The 3 UT players must be trying to get the bad chess out of their system because they are playing very uneven chess. I guess they hope to do better in the US championship.

Mar-16-15  Strongest Force: Little slamming Sammy leads after 5 with 3.5 followed by Troof, Holt and two others with 3. In the game he lost Sevian might have had his best position out of the opening.
Mar-16-15
Premium Chessgames Member
  Kinghunt: <G/1 would be different however and they both know it.>

That may be true, but nobody cares about G/1.

Mar-16-15  Strongest Force: Kinghunt, Naka cares
Mar-16-15
Premium Chessgames Member
  Kinghunt: I bet that if you ask him, Naka would say he cares less about G/1 than about blitz, less about blitz than about rapid, and less about rapid than about classical. (He has made statements to that effect in numerous interviews.)
Mar-17-15  zborris8: Wrong!

<Kinghung: I bet that if you ask him, Naka would say he cares less about G/1 than about blitz>

Chris prefers G/1 to blitz, from the standpoint that he treats bullet much more seriously than blitz.

It was stated in a +40 min long interview that starts @1:32:05, but the answer to your question is @1:52:42:

http://www.twitch.tv/chess/b/636892...

Mar-17-15
Premium Chessgames Member
  perfidious: <Kinghung: I bet that if you ask him, Naka would say he cares less about G/1 than about blitz>

While <Kinghunt> is a knowledgeable contributor who often provides cogent analyses, I rather doubt he has ever made such a claim as you imply with your version of his handle, iffen ya git mah drift.

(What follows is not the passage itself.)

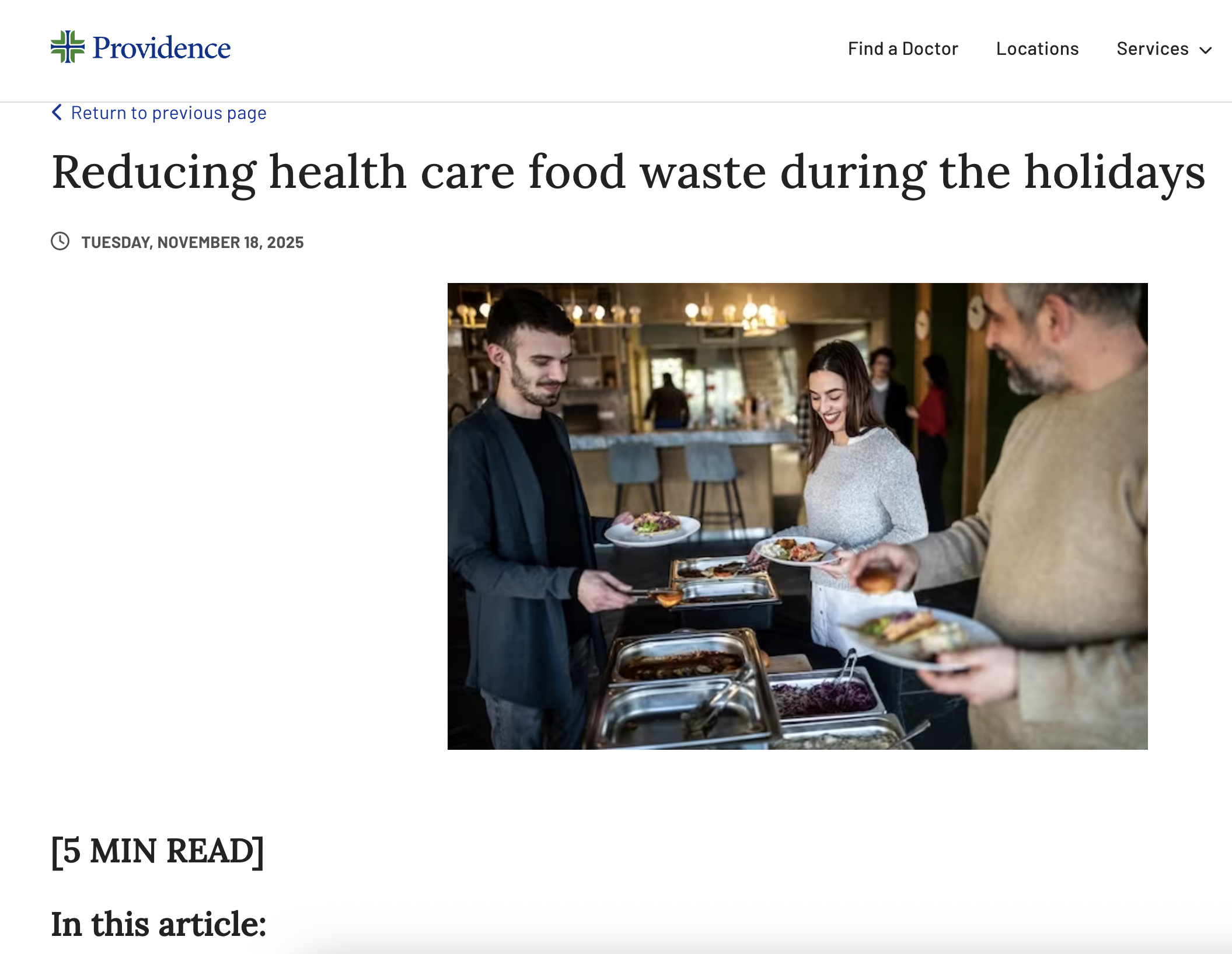This screenshot has width=1232, height=954.
Task: Click the [5 MIN READ] heading
Action: (158, 851)
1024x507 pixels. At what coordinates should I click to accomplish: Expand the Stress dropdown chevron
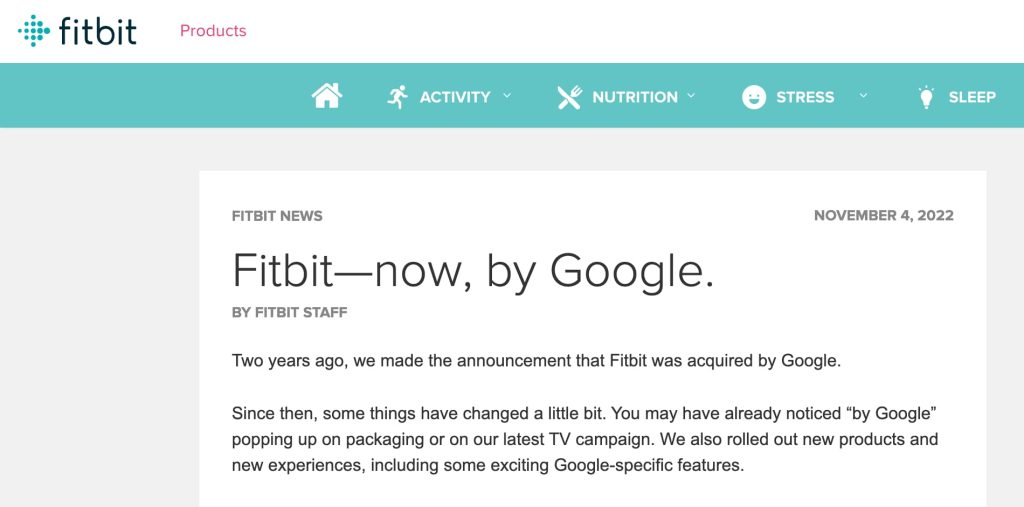point(863,96)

Mar-17-15  Strongest Force: I was just trying to stir-up trouble:) In the past,j a group of us here on cg.com may have had something to do with Carlsen visiting WSP <the park> when he first came to NYC. We also may have gotten Magnus to unleash a ambush on Nak in Moscow. The bottom line is that Nak's fans often share in his exploits and they sure like watching him play g/1.
Mar-18-15  Strongest Force: Little Sam is big on talent. He leads current tournament 5/7. He will grow fast and Kasparov must feed him stronger and stronger fish. Maybe these fish should have growth hormones. He seems to have outgrown the current 'nickle and dime' RR he is playing in.
Mar-18-15  SirRuthless: Nakamura is focused on classical chess at this point. He uses short time control games to stay sharp with tactical recognition between tournaments and put on a show for spectators while making a little extra cash on the side from time to time. There is nothing more to it.
Mar-18-15  Strongest Force: <There is nothing more to it>. You may be right but if we can stir up more trouble between Nak and Mag I am all for it. Before, the smack/trash talk between both factions, fans and otherwise, clearly disturbed Carlsen.
Mar-18-15  Strongest Force: Sam's Tal-like sack in rd 8 against Holt would have been great if Holt was in time trouble or if Sevien followed up with stronger key moves. Now it looks like a clear win for Holt. That's life.
Mar-18-15  SirRuthless: There is no rivalry. Nakamura already stated this in recent interviews. The tale of the tape says Nakamura can't deal with him on any kind of basis and must improve. He just wants to get a spot in candidates and win tournaments at this point. Any improved results against Carlsen would come as a consequence of getting better as a player. There is no comparison between them.
Mar-18-15  Strongest Force: SR I agree with everything you said except <g/1> chess. It is our final frontier as Nak fans and Carlsen detractors...hate is too strong a word as I actually admire Magnus greatly.
Mar-18-15
Premium Chessgames Member
  Kinghunt: Nakamura has indeed stated he is focused on classical chess, but I would love to know what he wouldn't give for an official world blitz championship title.
Mar-19-15  schweigzwang: I thought the rest of us were having to settle for checkers, backgammon, etc.
Mar-19-15
Premium Chessgames Member
  perfidious: <schweigzwang: I thought the rest of us were having to settle for checkers, backgammon, etc.>

There <are> other options.

Mar-21-15  Strongest Force: Play starts <finally>, on April Fools Day, a week from this Wednesday. I hope little Sam do not make any foolish sacks Big Sam will do well. Something whispers that a 'dark horse's will win
Mar-26-15
Premium Chessgames Member
  Geronimo: Hey I don't want to start a ludicrous conversation or anything, but is there any reason why Nakamura and Wesley So only have one game in the database? Do they actively avoid each other? Serious question here.
Mar-26-15
Premium Chessgames Member
  Appaz: Wesley So is a newcomer in the top and the top players usually don't bother to play open tournaments.
Mar-26-15
Premium Chessgames Member
  Kinghunt: Just to generalize on what <Appaz> said, So has very few games against ALL top players (on the order of 1-2 against most of them), as he has only recently made it to the top. Assuming he can stay there, expect to see a lot more games between So and all the other top players soon.
Mar-26-15
Premium Chessgames Member
  haydn20: <Geronimo> Love yr avatar! Haven't seen good ol' Alfred E. in quite a while.
Mar-26-15  Strongest Force: Alfred E. does not look like a chess player.
Mar-26-15  Strongest Force: With my luck, if somebody like AEN showed up at the ole flea house and wanted to play blitz for 100/game I wouldn't be able to pay the rent.
Mar-30-15  Strongest Force: Shouldn't the 'new games' icon be put up for the US championship which starts in a day or two?